| Short problem |
Extract every line of the material below and reproduce each one verbatim, in its original order and without any alteration.

| Record list |
————

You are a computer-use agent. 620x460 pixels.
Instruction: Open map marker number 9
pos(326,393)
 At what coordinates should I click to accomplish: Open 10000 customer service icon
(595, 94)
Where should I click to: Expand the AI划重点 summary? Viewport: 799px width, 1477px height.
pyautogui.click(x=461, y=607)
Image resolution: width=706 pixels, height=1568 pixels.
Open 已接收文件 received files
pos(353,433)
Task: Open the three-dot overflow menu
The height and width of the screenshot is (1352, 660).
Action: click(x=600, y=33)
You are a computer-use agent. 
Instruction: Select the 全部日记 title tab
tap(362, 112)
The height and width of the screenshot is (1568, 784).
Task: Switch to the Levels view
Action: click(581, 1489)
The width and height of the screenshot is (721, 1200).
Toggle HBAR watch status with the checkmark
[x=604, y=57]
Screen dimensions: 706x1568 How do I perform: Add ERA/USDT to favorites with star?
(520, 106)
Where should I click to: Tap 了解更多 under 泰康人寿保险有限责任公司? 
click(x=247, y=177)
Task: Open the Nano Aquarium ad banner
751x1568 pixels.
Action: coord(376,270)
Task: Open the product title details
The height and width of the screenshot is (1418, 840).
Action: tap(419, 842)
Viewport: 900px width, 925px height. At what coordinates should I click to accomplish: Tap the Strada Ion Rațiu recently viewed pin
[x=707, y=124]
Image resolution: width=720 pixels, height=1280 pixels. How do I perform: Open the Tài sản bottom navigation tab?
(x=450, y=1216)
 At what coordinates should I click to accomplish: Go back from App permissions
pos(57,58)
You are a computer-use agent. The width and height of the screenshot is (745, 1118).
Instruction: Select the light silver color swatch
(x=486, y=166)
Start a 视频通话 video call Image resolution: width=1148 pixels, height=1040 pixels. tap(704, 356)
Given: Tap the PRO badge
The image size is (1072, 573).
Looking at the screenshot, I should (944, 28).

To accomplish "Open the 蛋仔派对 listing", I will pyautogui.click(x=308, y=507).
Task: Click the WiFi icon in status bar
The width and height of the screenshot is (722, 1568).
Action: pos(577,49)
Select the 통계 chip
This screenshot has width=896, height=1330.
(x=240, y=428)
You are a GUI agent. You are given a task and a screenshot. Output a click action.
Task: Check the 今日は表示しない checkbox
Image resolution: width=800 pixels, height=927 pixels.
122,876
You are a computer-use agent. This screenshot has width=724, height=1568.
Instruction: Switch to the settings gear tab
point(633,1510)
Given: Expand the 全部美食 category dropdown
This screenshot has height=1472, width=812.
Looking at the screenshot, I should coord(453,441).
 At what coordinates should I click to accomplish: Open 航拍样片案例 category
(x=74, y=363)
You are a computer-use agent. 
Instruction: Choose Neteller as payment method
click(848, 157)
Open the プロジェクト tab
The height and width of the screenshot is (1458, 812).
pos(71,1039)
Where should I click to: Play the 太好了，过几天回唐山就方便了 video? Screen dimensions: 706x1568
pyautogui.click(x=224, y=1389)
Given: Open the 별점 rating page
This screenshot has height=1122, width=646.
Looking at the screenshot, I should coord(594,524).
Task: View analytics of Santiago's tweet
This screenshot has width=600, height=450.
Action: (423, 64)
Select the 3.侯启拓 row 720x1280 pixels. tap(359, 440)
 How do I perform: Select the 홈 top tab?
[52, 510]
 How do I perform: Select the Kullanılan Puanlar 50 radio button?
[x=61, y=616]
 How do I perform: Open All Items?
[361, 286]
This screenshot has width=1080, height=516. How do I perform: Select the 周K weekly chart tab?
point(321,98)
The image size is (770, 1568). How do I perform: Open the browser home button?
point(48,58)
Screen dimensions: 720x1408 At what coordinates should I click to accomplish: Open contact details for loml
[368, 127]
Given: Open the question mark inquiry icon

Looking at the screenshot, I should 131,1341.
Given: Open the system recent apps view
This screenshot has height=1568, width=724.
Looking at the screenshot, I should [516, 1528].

————

| Output of the exercise |
You are a computer-use agent. 620x460 pixels.
Instruction: Open map marker number 9
pos(326,393)
 At what coordinates should I click to accomplish: Open 10000 customer service icon
(595, 94)
Where should I click to: Expand the AI划重点 summary? Viewport: 799px width, 1477px height.
pyautogui.click(x=461, y=607)
Image resolution: width=706 pixels, height=1568 pixels.
Open 已接收文件 received files
pos(353,433)
Task: Open the three-dot overflow menu
The height and width of the screenshot is (1352, 660).
Action: click(x=600, y=33)
You are a computer-use agent. 
Instruction: Select the 全部日记 title tab
tap(362, 112)
The height and width of the screenshot is (1568, 784).
Task: Switch to the Levels view
Action: click(581, 1489)
The width and height of the screenshot is (721, 1200).
Toggle HBAR watch status with the checkmark
[x=604, y=57]
Screen dimensions: 706x1568 How do I perform: Add ERA/USDT to favorites with star?
(520, 106)
Where should I click to: Tap 了解更多 under 泰康人寿保险有限责任公司? 
click(x=247, y=177)
Task: Open the Nano Aquarium ad banner
751x1568 pixels.
Action: coord(376,270)
Task: Open the product title details
The height and width of the screenshot is (1418, 840).
Action: tap(419, 842)
Viewport: 900px width, 925px height. At what coordinates should I click to accomplish: Tap the Strada Ion Rațiu recently viewed pin
[x=707, y=124]
Image resolution: width=720 pixels, height=1280 pixels. How do I perform: Open the Tài sản bottom navigation tab?
(x=450, y=1216)
 At what coordinates should I click to accomplish: Go back from App permissions
pos(57,58)
You are a computer-use agent. The width and height of the screenshot is (745, 1118).
Instruction: Select the light silver color swatch
(x=486, y=166)
Start a 视频通话 video call Image resolution: width=1148 pixels, height=1040 pixels. tap(704, 356)
Given: Tap the PRO badge
The image size is (1072, 573).
Looking at the screenshot, I should (944, 28).

To accomplish "Open the 蛋仔派对 listing", I will pyautogui.click(x=308, y=507).
Task: Click the WiFi icon in status bar
The width and height of the screenshot is (722, 1568).
Action: pos(577,49)
Select the 통계 chip
This screenshot has width=896, height=1330.
(x=240, y=428)
You are a GUI agent. You are given a task and a screenshot. Output a click action.
Task: Check the 今日は表示しない checkbox
Image resolution: width=800 pixels, height=927 pixels.
122,876
You are a computer-use agent. This screenshot has width=724, height=1568.
Instruction: Switch to the settings gear tab
point(633,1510)
Given: Expand the 全部美食 category dropdown
This screenshot has height=1472, width=812.
Looking at the screenshot, I should coord(453,441).
 At what coordinates should I click to accomplish: Open 航拍样片案例 category
(x=74, y=363)
You are a computer-use agent. 
Instruction: Choose Neteller as payment method
click(848, 157)
Open the プロジェクト tab
The height and width of the screenshot is (1458, 812).
pos(71,1039)
Where should I click to: Play the 太好了，过几天回唐山就方便了 video? Screen dimensions: 706x1568
pyautogui.click(x=224, y=1389)
Given: Open the 별점 rating page
This screenshot has height=1122, width=646.
Looking at the screenshot, I should coord(594,524).
Task: View analytics of Santiago's tweet
This screenshot has width=600, height=450.
Action: (423, 64)
Select the 3.侯启拓 row 720x1280 pixels. tap(359, 440)
 How do I perform: Select the 홈 top tab?
[52, 510]
 How do I perform: Select the Kullanılan Puanlar 50 radio button?
[x=61, y=616]
 How do I perform: Open All Items?
[361, 286]
This screenshot has width=1080, height=516. How do I perform: Select the 周K weekly chart tab?
point(321,98)
The image size is (770, 1568). How do I perform: Open the browser home button?
point(48,58)
Screen dimensions: 720x1408 At what coordinates should I click to accomplish: Open contact details for loml
[368, 127]
Given: Open the question mark inquiry icon

Looking at the screenshot, I should 131,1341.
Given: Open the system recent apps view
This screenshot has height=1568, width=724.
Looking at the screenshot, I should [516, 1528].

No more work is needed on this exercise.